(Pixel coordinate grounding data)
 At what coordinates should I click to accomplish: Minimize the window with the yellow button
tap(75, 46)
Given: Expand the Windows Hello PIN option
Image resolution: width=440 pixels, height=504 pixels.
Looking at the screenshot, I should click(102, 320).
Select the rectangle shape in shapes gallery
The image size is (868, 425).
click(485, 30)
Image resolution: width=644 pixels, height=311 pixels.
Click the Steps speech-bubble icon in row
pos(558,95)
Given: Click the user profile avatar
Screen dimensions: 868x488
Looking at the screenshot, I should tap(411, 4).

---

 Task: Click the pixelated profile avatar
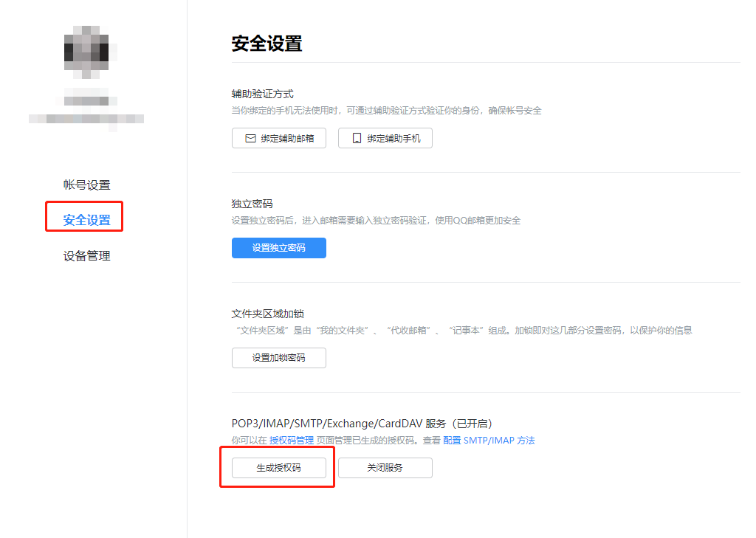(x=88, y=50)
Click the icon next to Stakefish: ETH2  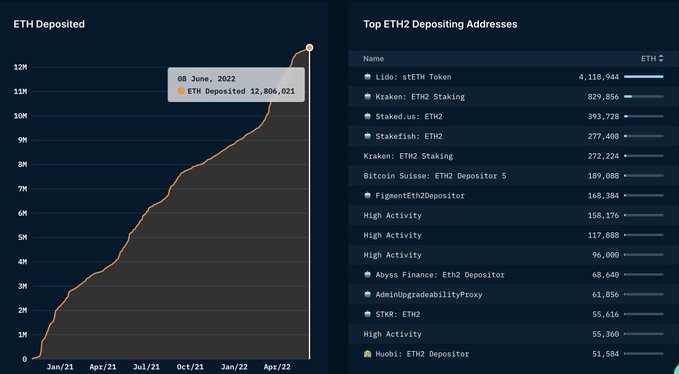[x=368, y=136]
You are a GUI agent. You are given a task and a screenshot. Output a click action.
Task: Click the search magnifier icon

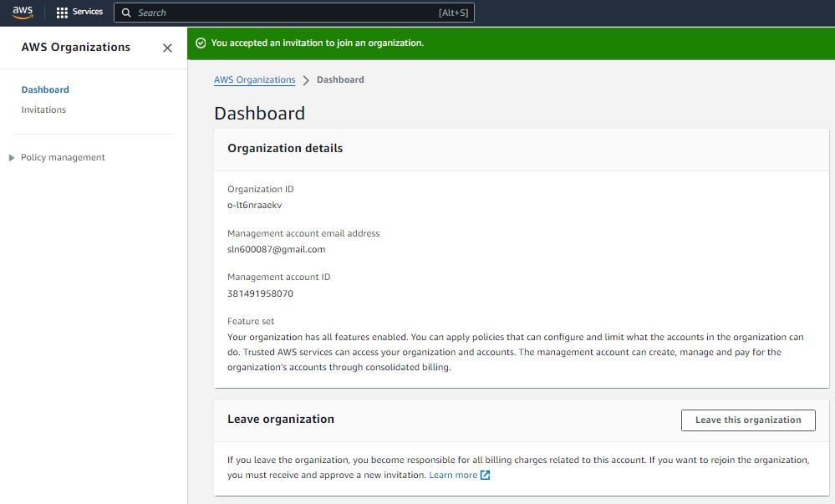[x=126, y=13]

Brief: Taking the entries above, write out exactly each line from the one holding "At what coordinates" to the one holding "Given: Expand the Windows Hello PIN option", both included, and stop there.

The completed task:
 At what coordinates should I click to accomplish: Minimize the window with the yellow button
tap(75, 46)
Given: Expand the Windows Hello PIN option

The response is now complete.